Evidemment ce style managérial présente des inconvénients dont est exempt le style managérial : on y ressent des turbulences et le burn out n’y est pas rare. En revanche, il permet plus facilement que les autres de sortir d’une impasse à la façon d’un joker. La fluidité, la créativité et l’ambiance de liberté qu’il entretient favorisent l’engagement et ce qu’on appelle aujourd’hui le « bonheur en entreprise », qui est aux antipodes du « confort en entreprise » qu’on trouve dans certaines administrations. Le management collaboratif est le seul qui soit capable de mobiliser en permanence toutes les ressources humaines d’une entreprise confrontées à un monde complexe et mouvant comme celui des singularités croisées. C’est en cela qu’il est vraiment moderne.
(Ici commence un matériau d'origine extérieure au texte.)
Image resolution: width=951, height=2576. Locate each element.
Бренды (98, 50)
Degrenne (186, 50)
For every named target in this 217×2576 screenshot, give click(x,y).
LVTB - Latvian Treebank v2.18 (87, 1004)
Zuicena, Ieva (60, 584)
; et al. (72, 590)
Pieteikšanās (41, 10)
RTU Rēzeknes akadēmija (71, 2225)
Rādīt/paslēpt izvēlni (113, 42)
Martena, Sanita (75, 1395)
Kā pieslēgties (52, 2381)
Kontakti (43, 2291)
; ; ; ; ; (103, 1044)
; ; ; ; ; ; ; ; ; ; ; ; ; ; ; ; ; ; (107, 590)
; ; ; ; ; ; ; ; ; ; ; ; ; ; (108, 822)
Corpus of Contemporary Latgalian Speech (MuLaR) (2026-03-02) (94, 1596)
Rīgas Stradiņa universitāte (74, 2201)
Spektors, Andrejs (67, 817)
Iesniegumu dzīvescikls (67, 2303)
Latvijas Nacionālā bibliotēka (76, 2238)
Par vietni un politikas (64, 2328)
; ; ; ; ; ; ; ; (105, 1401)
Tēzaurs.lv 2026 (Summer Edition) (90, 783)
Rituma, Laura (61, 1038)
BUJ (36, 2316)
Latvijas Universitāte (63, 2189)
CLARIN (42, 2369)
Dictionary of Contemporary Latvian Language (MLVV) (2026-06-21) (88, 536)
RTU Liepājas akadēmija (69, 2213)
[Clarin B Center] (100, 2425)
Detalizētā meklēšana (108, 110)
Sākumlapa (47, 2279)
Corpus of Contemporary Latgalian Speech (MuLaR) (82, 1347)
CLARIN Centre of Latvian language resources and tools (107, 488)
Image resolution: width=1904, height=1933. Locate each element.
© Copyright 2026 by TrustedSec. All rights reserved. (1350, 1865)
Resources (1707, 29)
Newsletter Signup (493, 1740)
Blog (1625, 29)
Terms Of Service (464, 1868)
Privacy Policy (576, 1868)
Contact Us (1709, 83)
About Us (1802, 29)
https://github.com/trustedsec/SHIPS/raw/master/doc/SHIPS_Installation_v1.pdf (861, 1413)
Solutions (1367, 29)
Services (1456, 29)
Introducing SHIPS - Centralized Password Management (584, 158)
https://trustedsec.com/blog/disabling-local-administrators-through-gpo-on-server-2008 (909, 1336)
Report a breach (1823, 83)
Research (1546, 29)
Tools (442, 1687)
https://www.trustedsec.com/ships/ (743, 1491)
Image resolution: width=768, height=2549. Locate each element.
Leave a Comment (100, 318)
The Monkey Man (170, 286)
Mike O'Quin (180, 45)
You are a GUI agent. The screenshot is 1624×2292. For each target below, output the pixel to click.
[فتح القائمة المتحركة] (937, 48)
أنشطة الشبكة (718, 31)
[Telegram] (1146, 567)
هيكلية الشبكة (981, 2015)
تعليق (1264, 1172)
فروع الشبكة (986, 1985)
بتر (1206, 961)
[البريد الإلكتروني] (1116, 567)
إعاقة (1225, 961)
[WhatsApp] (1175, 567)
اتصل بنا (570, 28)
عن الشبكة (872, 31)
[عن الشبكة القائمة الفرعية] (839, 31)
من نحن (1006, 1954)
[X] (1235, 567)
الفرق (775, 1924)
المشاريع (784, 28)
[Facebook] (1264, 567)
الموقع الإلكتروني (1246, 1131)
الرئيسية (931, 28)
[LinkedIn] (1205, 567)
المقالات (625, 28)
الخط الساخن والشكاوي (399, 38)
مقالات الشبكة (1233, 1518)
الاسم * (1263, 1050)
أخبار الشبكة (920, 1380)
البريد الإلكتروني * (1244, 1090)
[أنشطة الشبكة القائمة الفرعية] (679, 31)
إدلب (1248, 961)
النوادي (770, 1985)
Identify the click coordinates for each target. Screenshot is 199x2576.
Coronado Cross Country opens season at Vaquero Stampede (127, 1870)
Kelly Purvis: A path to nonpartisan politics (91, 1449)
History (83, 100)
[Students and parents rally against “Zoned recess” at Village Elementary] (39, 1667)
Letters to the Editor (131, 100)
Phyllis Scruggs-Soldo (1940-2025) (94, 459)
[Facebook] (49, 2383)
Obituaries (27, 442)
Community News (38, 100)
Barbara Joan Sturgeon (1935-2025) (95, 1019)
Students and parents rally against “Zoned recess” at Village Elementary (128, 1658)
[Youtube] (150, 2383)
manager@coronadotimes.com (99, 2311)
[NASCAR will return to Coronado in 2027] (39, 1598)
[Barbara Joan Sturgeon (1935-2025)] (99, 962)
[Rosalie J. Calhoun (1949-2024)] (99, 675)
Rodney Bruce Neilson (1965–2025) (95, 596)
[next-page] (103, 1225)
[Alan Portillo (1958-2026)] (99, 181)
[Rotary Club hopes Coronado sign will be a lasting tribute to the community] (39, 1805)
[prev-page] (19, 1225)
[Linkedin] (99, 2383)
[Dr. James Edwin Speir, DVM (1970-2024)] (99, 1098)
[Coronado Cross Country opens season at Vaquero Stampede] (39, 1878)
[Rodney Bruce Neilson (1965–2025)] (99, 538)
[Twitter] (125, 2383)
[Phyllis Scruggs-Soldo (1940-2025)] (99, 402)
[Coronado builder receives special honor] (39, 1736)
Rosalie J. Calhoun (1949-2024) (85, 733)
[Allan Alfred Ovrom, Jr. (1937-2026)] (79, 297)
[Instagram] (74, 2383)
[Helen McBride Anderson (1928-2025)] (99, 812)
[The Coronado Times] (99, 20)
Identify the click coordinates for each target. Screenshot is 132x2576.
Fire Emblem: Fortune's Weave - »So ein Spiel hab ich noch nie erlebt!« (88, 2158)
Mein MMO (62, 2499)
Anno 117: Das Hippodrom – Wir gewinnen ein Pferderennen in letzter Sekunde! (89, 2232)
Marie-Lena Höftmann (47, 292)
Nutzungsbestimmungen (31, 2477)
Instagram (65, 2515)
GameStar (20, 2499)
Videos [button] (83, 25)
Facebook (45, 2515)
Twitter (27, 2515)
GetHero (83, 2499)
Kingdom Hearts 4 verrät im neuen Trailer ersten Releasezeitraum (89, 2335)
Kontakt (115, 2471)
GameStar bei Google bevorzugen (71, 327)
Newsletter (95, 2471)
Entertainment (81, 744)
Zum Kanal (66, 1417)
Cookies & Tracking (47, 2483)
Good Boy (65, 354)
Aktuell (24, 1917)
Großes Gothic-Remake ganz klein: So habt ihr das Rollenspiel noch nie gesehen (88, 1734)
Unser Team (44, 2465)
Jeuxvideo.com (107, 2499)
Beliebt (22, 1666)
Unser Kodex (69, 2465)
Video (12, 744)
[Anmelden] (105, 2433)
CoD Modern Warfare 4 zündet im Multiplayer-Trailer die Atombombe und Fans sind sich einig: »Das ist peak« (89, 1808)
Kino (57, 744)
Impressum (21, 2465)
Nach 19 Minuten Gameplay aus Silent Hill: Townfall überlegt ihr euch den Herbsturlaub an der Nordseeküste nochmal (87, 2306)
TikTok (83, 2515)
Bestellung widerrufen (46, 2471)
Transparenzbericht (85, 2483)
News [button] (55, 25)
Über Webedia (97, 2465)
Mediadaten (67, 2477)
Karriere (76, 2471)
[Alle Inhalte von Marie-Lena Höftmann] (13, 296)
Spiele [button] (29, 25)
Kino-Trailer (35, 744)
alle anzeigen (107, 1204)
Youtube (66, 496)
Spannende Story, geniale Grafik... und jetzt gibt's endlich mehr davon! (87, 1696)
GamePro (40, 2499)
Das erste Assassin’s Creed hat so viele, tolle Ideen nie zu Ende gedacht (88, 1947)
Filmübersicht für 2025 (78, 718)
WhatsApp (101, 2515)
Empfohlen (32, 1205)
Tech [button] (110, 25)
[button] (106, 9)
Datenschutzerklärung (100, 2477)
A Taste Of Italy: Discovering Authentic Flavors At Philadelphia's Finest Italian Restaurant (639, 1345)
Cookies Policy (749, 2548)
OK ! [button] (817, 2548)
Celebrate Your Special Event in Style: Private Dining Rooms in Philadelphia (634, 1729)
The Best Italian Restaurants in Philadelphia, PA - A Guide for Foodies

Aucun style managérial n’est en réalité meilleur que les autres. L’important est de tous les connaître et de savoir tous les utiliser en fonction des circonstances. Il n’y a pas vraiment de bon ou mauvais style. Chacun d’eux est simplement plus ou moins adaptés à un environnement économique ou culturel, au niveau d’autonomie d’une équipe, à une situation d’urgence ou de confort. Néanmoins deux constations émergent de ce comparatif :
- La première est qu’on ne fait qu’à son détriment l’impasse sur la singularité individuelle de ses collaborateurs. Les êtres humains ne supportent guère l’indifférence dans la durée. Les outils de la communication différentielle exposés dans leçon précédente pourront ici être d’un secours précieux.
- La seconde est qu’il est plus moderne pour un leader, plus adéquat au sein d’un monde de plus en plus singulier, d’avoir de son entreprise une vision organique centrée sur le “pourquoi” qu’une vision mécanique centrée sur le “comment”. La vision du “pourquoi” polarise la singularité de chacun autour d’une singularité centale et permet à chacun de vivre son identié. La gestion du “comment” au contraire subordonne l’identité à l’observation de procédures normatives. Les mondes singuliers aiment les leaders uniques.